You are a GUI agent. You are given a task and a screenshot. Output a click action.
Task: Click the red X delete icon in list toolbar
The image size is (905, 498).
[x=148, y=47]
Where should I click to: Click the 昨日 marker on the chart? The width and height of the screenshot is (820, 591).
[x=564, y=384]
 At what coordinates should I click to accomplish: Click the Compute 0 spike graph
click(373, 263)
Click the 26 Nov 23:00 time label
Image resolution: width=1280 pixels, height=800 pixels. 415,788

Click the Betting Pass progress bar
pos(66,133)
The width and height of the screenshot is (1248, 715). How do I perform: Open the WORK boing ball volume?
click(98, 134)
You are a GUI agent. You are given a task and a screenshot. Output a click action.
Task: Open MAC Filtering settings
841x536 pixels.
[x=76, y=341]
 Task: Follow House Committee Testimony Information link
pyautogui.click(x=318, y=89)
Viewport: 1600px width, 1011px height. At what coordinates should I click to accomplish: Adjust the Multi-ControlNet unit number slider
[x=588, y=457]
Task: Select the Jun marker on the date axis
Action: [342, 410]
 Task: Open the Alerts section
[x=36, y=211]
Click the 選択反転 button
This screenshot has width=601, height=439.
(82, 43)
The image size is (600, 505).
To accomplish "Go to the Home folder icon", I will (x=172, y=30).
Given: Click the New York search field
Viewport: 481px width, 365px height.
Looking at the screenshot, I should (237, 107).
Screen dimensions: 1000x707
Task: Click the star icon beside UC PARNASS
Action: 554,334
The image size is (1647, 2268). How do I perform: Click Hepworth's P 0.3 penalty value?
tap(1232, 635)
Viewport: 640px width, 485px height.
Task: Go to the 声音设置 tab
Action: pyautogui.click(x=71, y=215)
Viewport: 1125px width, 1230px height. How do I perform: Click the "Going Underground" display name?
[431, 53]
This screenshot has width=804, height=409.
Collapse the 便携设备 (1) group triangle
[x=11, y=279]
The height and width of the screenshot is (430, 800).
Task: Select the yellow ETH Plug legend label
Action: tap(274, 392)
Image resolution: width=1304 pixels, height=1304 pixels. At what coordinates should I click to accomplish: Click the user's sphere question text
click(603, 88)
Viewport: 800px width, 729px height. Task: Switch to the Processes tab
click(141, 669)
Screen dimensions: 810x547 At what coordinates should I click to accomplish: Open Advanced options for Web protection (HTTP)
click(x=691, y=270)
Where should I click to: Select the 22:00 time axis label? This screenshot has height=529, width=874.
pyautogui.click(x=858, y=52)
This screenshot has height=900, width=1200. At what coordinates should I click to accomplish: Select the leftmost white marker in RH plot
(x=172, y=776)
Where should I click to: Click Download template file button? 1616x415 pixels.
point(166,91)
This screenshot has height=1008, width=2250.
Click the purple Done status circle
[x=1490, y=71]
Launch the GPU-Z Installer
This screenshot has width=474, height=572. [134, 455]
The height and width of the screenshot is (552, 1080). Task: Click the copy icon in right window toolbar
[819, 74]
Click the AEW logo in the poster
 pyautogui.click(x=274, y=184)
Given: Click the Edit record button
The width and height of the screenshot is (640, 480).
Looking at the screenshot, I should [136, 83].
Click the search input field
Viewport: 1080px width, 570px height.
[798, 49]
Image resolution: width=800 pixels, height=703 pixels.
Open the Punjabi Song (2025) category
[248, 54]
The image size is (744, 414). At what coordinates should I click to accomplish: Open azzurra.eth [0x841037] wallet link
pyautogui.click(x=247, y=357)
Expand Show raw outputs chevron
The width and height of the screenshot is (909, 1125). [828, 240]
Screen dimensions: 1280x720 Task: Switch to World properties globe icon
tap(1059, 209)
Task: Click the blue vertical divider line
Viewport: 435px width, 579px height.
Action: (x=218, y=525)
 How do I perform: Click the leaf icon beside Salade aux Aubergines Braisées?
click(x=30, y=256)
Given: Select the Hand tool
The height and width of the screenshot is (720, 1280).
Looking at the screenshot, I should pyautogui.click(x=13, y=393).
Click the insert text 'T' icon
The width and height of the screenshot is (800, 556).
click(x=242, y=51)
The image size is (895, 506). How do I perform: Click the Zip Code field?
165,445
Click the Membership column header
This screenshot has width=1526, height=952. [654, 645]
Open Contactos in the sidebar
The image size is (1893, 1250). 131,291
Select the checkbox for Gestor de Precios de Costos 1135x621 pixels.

+-------+

> Try it
Everything from the line with "Open the Punjabi Song (2025) category" through the end of the listing, both ends included, needs to be transcribed exactly, with no other lines.

> Expected output
Open the Punjabi Song (2025) category
[248, 54]
The image size is (744, 414). At what coordinates should I click to accomplish: Open azzurra.eth [0x841037] wallet link
pyautogui.click(x=247, y=357)
Expand Show raw outputs chevron
The width and height of the screenshot is (909, 1125). [828, 240]
Screen dimensions: 1280x720 Task: Switch to World properties globe icon
tap(1059, 209)
Task: Click the blue vertical divider line
Viewport: 435px width, 579px height.
Action: (x=218, y=525)
 How do I perform: Click the leaf icon beside Salade aux Aubergines Braisées?
click(x=30, y=256)
Given: Select the Hand tool
The height and width of the screenshot is (720, 1280).
Looking at the screenshot, I should pyautogui.click(x=13, y=393).
Click the insert text 'T' icon
The width and height of the screenshot is (800, 556).
click(x=242, y=51)
The image size is (895, 506). How do I perform: Click the Zip Code field?
165,445
Click the Membership column header
This screenshot has width=1526, height=952. [654, 645]
Open Contactos in the sidebar
The image size is (1893, 1250). 131,291
Select the checkbox for Gestor de Precios de Costos 1135x621 pixels.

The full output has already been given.